Since the discovery over half a century ago that egg cells can reprogram not only sperm but also nuclei from other cells into a state of totipotency, the identities and mechanisms of reprogramming factors have been a mystery. Our research focuses on how chromatin is reprogrammed to totipotency. Totipotency is the developmental potential to generate all cell types and a new organism. Our mission is to identify the mammalian reprogramming factors and study their functions and mechanisms using embryology, genomics, biochemistry and structural biology. Our laboratory recently identified a pioneer transcription factor that "awakens" the genome in totipotent mouse embryos. We would like to better to understand the mechanisms of how this and other newly identified reprogramming factors interact with nucleosomes and reprogram chromatin to totipotency. 

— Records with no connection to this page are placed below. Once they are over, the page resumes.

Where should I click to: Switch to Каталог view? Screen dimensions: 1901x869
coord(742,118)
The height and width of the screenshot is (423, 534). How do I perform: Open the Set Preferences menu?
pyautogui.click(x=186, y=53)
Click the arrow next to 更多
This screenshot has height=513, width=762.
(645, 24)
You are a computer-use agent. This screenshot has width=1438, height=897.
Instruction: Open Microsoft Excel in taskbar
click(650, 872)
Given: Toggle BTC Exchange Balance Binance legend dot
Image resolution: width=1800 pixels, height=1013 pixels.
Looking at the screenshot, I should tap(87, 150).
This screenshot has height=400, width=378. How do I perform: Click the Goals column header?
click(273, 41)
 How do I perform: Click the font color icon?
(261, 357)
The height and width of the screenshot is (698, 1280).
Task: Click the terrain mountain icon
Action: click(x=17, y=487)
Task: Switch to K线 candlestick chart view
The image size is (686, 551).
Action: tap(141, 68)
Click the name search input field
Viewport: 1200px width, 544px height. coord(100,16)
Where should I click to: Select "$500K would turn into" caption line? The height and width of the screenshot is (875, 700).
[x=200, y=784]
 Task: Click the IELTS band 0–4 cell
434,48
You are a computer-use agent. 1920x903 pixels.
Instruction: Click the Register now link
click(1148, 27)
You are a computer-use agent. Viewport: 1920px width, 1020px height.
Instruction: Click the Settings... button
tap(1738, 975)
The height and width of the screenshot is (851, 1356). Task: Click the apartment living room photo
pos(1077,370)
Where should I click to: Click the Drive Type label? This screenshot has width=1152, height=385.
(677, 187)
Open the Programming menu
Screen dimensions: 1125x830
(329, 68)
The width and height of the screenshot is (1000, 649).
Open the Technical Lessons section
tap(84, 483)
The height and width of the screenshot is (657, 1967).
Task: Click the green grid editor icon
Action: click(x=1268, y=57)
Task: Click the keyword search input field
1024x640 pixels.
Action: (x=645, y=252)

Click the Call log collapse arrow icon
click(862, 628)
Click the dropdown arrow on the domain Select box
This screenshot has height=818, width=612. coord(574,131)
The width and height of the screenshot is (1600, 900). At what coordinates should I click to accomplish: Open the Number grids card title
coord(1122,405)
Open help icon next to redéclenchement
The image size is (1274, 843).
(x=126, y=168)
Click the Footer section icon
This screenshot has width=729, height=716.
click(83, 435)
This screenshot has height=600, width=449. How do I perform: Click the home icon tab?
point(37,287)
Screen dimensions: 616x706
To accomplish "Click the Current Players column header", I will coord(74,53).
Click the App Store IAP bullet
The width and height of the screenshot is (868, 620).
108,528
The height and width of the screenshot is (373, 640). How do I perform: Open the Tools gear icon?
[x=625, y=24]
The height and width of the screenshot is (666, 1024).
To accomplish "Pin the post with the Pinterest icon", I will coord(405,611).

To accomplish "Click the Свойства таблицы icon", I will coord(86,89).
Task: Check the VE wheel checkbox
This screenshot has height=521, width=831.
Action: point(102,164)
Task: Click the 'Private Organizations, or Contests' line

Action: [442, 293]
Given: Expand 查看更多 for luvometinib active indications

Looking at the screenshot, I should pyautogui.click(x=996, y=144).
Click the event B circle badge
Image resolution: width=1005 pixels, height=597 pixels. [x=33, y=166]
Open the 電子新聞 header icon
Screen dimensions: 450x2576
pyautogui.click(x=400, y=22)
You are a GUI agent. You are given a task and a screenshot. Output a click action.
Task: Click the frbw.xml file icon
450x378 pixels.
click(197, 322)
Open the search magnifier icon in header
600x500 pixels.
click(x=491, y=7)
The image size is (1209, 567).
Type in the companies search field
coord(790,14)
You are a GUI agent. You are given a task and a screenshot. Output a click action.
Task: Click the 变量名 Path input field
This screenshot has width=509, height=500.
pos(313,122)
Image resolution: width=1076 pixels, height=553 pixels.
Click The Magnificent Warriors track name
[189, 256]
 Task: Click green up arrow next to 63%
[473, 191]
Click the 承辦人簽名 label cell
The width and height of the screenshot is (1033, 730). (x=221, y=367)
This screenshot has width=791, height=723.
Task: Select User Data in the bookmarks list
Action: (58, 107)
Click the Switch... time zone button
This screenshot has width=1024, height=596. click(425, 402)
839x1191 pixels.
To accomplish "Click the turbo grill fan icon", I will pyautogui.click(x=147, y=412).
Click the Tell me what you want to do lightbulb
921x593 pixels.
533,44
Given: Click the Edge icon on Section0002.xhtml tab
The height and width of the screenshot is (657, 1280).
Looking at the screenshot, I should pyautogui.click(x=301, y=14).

The project on offer is to study novel reprogramming factors using biochemical assays and cryo-EM structure determination, with the possibility to combine the research with single-molecule imaging or in vivo studies.

Useful reading: 

1. Gassler et al. Zygotic genome activation by the totipotency pioneer factor Nr5a2. Science 2022.
2. Kobayashi et al. Nucleosome-bound NR5A2 structure reveals pioneer factor mechanism by DNA minor groove anchor competition. Nat Struct Mol Biol 2024.
3. Kravchenko & Tachbana. Rise and SINE: roles of transcription factors and retrotransposons in zygotic genome activation. Nat Rev Mol Cell Biol 2025.
4. Dequeker et al. MCM complexes are barriers that restrict cohesin-mediated loop extrusion. Nature 2022.